_EXERCISE_
Show each line of the material below that contains the string "height", treating uppercase and lowercase letters as distinct.

_EXTRACTED MATERIAL_
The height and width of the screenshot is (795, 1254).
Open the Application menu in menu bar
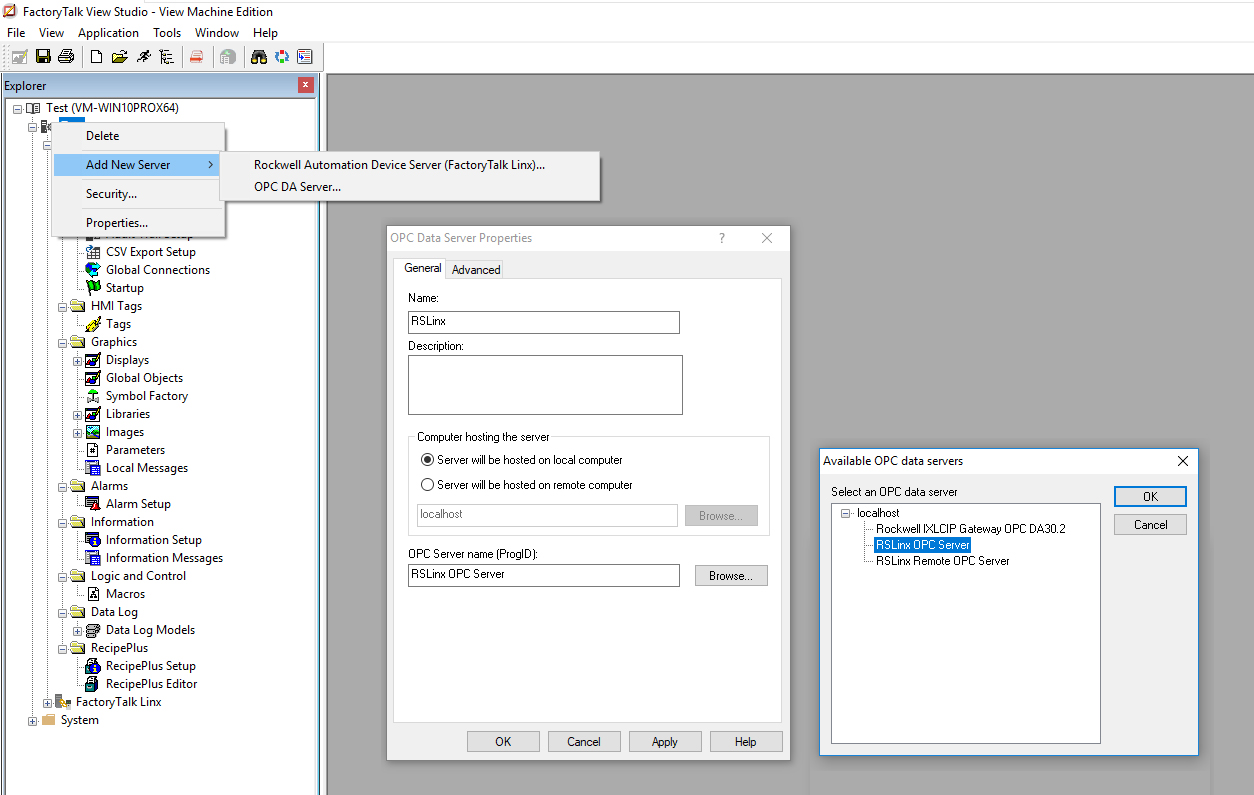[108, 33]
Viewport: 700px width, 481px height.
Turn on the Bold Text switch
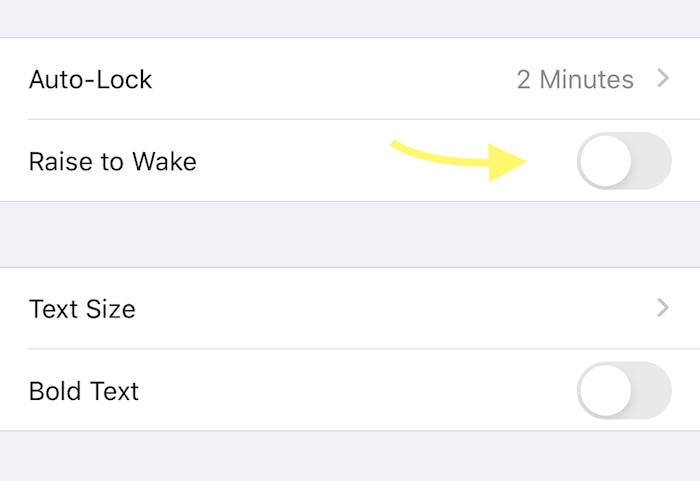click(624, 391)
* * *
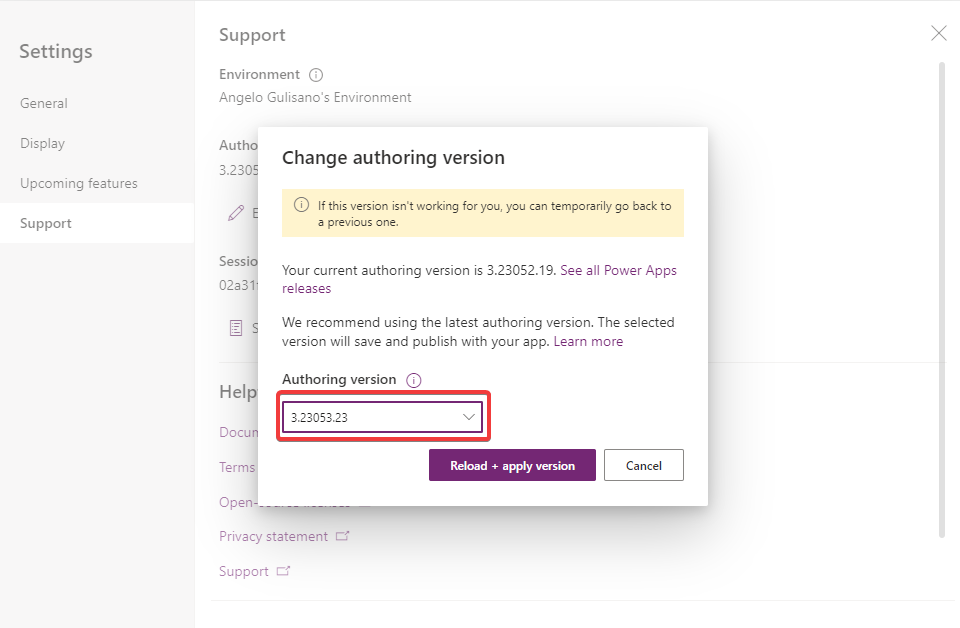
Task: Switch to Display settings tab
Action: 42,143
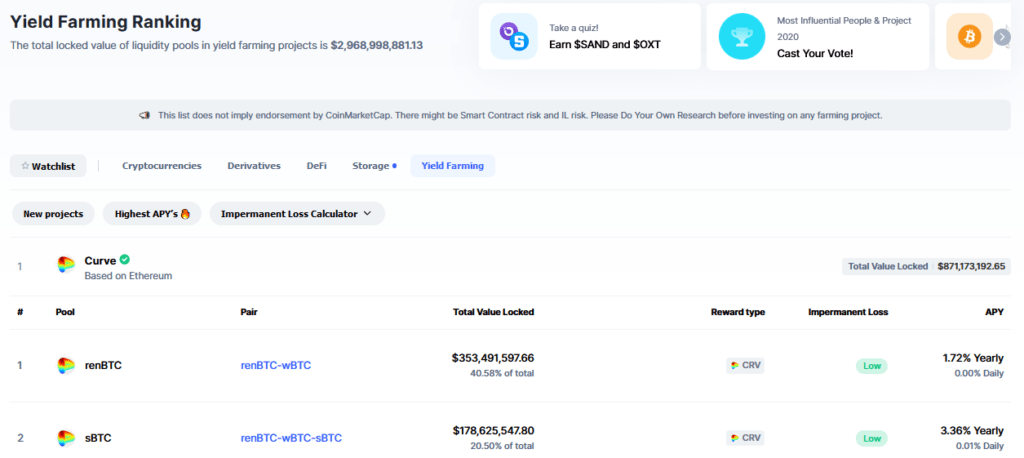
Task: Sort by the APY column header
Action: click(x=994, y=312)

_COMPLETE ANSWER_
The height and width of the screenshot is (795, 1254).
Viewport: 700px width, 481px height.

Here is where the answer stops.